Stored data
——————

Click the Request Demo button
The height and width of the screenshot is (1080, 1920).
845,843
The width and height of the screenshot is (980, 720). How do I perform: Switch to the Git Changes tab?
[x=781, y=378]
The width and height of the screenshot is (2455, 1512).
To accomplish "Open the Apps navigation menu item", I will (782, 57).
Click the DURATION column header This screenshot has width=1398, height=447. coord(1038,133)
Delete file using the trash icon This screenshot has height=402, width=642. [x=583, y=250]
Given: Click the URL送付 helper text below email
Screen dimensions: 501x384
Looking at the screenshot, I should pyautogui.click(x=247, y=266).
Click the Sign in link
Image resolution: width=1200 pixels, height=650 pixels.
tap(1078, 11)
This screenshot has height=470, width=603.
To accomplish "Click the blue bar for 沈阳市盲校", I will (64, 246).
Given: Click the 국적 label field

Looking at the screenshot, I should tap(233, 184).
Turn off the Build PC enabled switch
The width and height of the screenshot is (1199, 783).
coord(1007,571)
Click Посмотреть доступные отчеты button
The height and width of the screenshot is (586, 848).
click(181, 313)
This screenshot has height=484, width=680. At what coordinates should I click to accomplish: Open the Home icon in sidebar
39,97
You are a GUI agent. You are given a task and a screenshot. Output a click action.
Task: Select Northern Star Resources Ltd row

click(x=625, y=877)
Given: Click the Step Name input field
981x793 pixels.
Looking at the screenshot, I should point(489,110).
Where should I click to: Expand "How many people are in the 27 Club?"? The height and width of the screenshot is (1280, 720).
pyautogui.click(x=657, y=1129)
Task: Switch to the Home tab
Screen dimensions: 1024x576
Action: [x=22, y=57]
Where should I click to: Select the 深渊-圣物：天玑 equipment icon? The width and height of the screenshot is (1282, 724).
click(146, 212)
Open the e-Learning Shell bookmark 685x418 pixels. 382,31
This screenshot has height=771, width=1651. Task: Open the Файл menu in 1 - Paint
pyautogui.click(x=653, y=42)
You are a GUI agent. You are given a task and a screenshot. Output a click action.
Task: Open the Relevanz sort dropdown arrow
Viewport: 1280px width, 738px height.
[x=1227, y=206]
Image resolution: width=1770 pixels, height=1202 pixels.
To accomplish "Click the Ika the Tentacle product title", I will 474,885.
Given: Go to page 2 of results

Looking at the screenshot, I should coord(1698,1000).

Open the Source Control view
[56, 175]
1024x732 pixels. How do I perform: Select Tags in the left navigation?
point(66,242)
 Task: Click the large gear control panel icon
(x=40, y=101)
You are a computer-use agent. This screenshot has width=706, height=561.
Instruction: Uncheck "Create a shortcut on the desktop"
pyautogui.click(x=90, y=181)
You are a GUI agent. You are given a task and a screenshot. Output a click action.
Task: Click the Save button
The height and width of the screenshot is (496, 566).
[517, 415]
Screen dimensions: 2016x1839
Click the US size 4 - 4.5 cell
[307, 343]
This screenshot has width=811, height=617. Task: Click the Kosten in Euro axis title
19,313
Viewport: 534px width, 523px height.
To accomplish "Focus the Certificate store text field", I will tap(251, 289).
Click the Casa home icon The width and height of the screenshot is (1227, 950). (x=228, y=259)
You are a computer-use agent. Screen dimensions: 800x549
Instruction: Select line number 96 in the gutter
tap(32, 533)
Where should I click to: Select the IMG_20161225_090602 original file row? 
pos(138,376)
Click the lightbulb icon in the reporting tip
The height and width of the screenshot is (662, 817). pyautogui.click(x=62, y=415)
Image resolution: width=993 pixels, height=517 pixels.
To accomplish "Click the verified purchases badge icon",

——————

** Task statement **
Every entry shown above is to be written out exactly.

** Written answer **
Click the Request Demo button
The height and width of the screenshot is (1080, 1920).
845,843
The width and height of the screenshot is (980, 720). How do I perform: Switch to the Git Changes tab?
[x=781, y=378]
The width and height of the screenshot is (2455, 1512).
To accomplish "Open the Apps navigation menu item", I will (782, 57).
Click the DURATION column header This screenshot has width=1398, height=447. coord(1038,133)
Delete file using the trash icon This screenshot has height=402, width=642. [x=583, y=250]
Given: Click the URL送付 helper text below email
Screen dimensions: 501x384
Looking at the screenshot, I should pyautogui.click(x=247, y=266).
Click the Sign in link
Image resolution: width=1200 pixels, height=650 pixels.
tap(1078, 11)
This screenshot has height=470, width=603.
To accomplish "Click the blue bar for 沈阳市盲校", I will (64, 246).
Given: Click the 국적 label field

Looking at the screenshot, I should tap(233, 184).
Turn off the Build PC enabled switch
The width and height of the screenshot is (1199, 783).
coord(1007,571)
Click Посмотреть доступные отчеты button
The height and width of the screenshot is (586, 848).
click(181, 313)
This screenshot has height=484, width=680. At what coordinates should I click to accomplish: Open the Home icon in sidebar
39,97
You are a GUI agent. You are given a task and a screenshot. Output a click action.
Task: Select Northern Star Resources Ltd row

click(x=625, y=877)
Given: Click the Step Name input field
981x793 pixels.
Looking at the screenshot, I should point(489,110).
Where should I click to: Expand "How many people are in the 27 Club?"? The height and width of the screenshot is (1280, 720).
pyautogui.click(x=657, y=1129)
Task: Switch to the Home tab
Screen dimensions: 1024x576
Action: [x=22, y=57]
Where should I click to: Select the 深渊-圣物：天玑 equipment icon? The width and height of the screenshot is (1282, 724).
click(146, 212)
Open the e-Learning Shell bookmark 685x418 pixels. 382,31
This screenshot has height=771, width=1651. Task: Open the Файл menu in 1 - Paint
pyautogui.click(x=653, y=42)
You are a GUI agent. You are given a task and a screenshot. Output a click action.
Task: Open the Relevanz sort dropdown arrow
Viewport: 1280px width, 738px height.
[x=1227, y=206]
Image resolution: width=1770 pixels, height=1202 pixels.
To accomplish "Click the Ika the Tentacle product title", I will 474,885.
Given: Go to page 2 of results

Looking at the screenshot, I should coord(1698,1000).

Open the Source Control view
[56, 175]
1024x732 pixels. How do I perform: Select Tags in the left navigation?
point(66,242)
 Task: Click the large gear control panel icon
(x=40, y=101)
You are a computer-use agent. This screenshot has width=706, height=561.
Instruction: Uncheck "Create a shortcut on the desktop"
pyautogui.click(x=90, y=181)
You are a GUI agent. You are given a task and a screenshot. Output a click action.
Task: Click the Save button
The height and width of the screenshot is (496, 566).
[517, 415]
Screen dimensions: 2016x1839
Click the US size 4 - 4.5 cell
[307, 343]
This screenshot has width=811, height=617. Task: Click the Kosten in Euro axis title
19,313
Viewport: 534px width, 523px height.
To accomplish "Focus the Certificate store text field", I will tap(251, 289).
Click the Casa home icon The width and height of the screenshot is (1227, 950). (x=228, y=259)
You are a computer-use agent. Screen dimensions: 800x549
Instruction: Select line number 96 in the gutter
tap(32, 533)
Where should I click to: Select the IMG_20161225_090602 original file row? 
pos(138,376)
Click the lightbulb icon in the reporting tip
The height and width of the screenshot is (662, 817). pyautogui.click(x=62, y=415)
Image resolution: width=993 pixels, height=517 pixels.
To accomplish "Click the verified purchases badge icon",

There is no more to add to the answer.